Records for processing:
--- Start ---
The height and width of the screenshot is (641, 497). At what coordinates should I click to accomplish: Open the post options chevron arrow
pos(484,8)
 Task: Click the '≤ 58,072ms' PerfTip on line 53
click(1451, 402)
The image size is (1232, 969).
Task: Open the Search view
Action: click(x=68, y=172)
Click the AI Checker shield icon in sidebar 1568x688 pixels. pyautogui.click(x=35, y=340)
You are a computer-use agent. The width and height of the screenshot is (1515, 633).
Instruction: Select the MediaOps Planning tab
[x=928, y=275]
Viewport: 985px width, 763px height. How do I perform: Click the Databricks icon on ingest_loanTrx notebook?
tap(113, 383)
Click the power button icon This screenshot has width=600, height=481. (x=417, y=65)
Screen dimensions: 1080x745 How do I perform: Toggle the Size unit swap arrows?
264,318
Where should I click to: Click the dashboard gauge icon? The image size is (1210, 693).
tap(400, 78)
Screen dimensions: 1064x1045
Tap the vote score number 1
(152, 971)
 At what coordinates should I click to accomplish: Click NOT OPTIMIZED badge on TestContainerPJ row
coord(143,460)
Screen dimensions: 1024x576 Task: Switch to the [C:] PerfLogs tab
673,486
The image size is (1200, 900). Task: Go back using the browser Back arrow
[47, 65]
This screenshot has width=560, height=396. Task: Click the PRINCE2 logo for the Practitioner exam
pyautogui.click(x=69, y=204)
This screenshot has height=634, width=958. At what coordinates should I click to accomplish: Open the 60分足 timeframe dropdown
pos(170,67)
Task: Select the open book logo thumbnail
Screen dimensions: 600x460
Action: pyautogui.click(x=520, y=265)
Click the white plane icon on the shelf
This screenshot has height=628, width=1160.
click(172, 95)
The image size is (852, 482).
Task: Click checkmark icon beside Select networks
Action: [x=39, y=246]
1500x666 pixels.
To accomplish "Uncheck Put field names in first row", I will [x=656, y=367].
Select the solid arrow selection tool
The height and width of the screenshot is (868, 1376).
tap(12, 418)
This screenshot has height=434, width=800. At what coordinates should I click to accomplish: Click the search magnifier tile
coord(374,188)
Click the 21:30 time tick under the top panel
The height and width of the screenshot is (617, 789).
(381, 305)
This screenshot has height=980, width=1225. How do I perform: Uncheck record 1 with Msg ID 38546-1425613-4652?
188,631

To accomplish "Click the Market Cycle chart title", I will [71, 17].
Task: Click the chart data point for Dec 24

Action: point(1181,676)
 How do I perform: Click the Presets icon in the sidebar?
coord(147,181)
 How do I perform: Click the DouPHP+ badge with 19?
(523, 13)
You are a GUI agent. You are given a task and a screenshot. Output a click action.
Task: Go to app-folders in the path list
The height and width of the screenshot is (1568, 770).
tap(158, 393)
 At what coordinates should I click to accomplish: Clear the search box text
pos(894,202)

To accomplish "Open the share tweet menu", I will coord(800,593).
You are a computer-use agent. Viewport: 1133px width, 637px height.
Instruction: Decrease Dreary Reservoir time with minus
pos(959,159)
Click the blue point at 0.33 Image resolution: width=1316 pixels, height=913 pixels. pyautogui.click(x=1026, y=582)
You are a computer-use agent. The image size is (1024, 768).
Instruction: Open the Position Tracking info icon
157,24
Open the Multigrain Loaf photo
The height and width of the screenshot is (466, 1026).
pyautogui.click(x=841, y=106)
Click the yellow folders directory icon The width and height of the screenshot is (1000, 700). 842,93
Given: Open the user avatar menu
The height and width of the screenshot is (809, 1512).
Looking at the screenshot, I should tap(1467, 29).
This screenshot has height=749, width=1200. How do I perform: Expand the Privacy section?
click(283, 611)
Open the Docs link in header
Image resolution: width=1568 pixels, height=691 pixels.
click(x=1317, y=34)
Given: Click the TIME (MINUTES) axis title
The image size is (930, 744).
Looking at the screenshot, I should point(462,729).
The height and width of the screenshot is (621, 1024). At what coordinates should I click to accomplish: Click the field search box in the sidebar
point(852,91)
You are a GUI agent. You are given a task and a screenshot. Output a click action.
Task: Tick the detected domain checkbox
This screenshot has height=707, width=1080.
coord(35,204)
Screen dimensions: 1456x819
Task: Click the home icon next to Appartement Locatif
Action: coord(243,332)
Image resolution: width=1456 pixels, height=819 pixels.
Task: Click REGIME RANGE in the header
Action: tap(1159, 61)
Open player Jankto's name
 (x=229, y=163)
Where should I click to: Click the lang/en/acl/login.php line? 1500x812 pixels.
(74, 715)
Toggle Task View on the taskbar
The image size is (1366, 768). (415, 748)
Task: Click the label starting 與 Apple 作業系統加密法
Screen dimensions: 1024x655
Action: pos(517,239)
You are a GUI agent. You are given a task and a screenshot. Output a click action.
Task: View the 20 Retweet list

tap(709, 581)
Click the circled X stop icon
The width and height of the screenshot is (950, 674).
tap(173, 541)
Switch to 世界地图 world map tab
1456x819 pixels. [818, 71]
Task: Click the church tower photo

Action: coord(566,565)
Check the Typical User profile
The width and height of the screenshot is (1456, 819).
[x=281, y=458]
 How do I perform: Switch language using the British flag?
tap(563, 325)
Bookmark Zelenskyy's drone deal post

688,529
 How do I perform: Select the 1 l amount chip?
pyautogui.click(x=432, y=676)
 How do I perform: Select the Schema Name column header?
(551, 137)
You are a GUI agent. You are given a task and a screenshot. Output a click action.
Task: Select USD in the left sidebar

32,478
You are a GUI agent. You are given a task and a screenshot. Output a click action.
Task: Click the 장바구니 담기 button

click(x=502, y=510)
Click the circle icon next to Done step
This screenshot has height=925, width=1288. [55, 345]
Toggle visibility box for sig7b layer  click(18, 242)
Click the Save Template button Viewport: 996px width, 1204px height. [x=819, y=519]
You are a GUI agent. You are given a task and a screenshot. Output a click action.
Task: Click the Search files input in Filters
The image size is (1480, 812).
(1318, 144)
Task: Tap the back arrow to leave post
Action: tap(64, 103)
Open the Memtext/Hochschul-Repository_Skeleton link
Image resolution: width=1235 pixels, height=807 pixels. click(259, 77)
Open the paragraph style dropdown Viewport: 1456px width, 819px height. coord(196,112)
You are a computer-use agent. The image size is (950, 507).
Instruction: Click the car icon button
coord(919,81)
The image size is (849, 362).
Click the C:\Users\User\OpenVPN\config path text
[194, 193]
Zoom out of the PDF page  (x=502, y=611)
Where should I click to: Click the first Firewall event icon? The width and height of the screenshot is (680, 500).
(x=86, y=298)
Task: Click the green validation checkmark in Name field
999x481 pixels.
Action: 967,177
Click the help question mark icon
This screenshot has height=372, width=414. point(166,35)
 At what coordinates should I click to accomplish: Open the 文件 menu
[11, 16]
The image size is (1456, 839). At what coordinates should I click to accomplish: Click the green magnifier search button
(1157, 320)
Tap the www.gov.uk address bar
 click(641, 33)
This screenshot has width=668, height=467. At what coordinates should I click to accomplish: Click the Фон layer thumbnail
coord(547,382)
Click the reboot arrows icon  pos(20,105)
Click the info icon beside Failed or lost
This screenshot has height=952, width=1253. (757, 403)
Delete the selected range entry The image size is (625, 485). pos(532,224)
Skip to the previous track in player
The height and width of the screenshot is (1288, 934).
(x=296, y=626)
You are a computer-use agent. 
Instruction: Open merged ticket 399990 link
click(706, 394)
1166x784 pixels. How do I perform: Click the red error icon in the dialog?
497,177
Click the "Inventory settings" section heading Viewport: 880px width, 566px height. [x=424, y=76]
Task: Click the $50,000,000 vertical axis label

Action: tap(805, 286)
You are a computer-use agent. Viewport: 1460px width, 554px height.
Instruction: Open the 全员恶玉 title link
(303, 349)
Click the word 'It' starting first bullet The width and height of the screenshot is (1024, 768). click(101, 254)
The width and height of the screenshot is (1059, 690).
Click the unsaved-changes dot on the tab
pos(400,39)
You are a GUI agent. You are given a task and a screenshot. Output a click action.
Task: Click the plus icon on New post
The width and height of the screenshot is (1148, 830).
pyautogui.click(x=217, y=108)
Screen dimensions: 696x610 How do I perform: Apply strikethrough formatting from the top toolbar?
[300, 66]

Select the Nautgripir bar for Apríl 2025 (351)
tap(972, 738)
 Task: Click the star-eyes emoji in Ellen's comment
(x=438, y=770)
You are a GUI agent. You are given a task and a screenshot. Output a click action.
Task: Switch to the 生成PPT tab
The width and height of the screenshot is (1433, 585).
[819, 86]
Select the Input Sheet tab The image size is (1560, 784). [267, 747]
--- End ---
Return the items word for word, from the first line through the line containing "Action: click(x=68, y=172)".

The height and width of the screenshot is (641, 497). At what coordinates should I click to accomplish: Open the post options chevron arrow
pos(484,8)
 Task: Click the '≤ 58,072ms' PerfTip on line 53
click(1451, 402)
The image size is (1232, 969).
Task: Open the Search view
Action: click(x=68, y=172)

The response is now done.